* Written instruction *
Rewrite the records from the line that contains "the disc's bore?" to the line that contains "[x=396, y=204]", both included, replacing "side view" with "profile view" and leaving all else unchanged.
++++ Dataset records ++++
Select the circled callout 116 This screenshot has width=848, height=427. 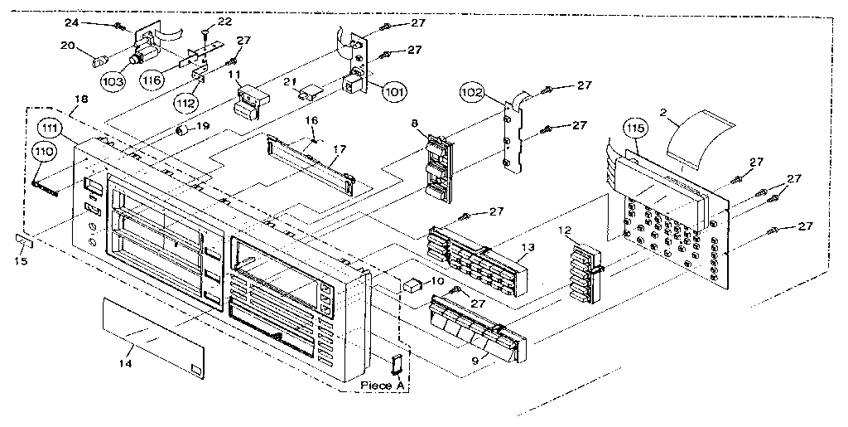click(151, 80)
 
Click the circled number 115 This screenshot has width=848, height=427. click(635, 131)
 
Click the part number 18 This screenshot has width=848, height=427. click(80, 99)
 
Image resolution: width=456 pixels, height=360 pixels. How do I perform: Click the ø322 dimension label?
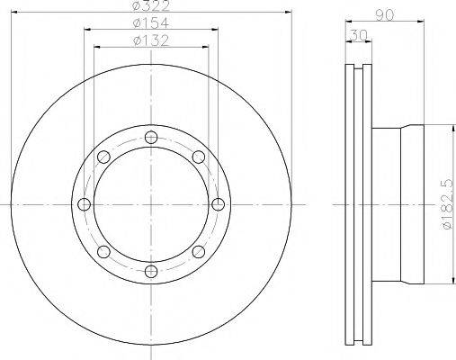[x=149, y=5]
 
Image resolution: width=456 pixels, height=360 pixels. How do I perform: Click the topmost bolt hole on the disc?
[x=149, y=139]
++++
++++ Dataset records ++++
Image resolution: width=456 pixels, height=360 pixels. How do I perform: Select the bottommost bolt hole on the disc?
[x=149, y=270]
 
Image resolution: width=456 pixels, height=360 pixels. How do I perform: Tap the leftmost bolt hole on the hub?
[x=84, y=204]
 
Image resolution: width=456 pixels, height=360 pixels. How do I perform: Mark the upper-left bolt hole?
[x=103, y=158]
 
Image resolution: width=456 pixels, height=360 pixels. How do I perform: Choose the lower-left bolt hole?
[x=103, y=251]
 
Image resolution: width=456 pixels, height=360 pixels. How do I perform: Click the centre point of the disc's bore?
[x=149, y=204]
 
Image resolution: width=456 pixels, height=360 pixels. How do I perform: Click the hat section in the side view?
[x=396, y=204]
++++
* Answer to this problem *
Image resolution: width=456 pixels, height=360 pixels. How do I perform: Click the centre point of the disc's bore?
[x=149, y=204]
 
Image resolution: width=456 pixels, height=360 pixels. How do I perform: Click the hat section in the profile view?
[x=396, y=204]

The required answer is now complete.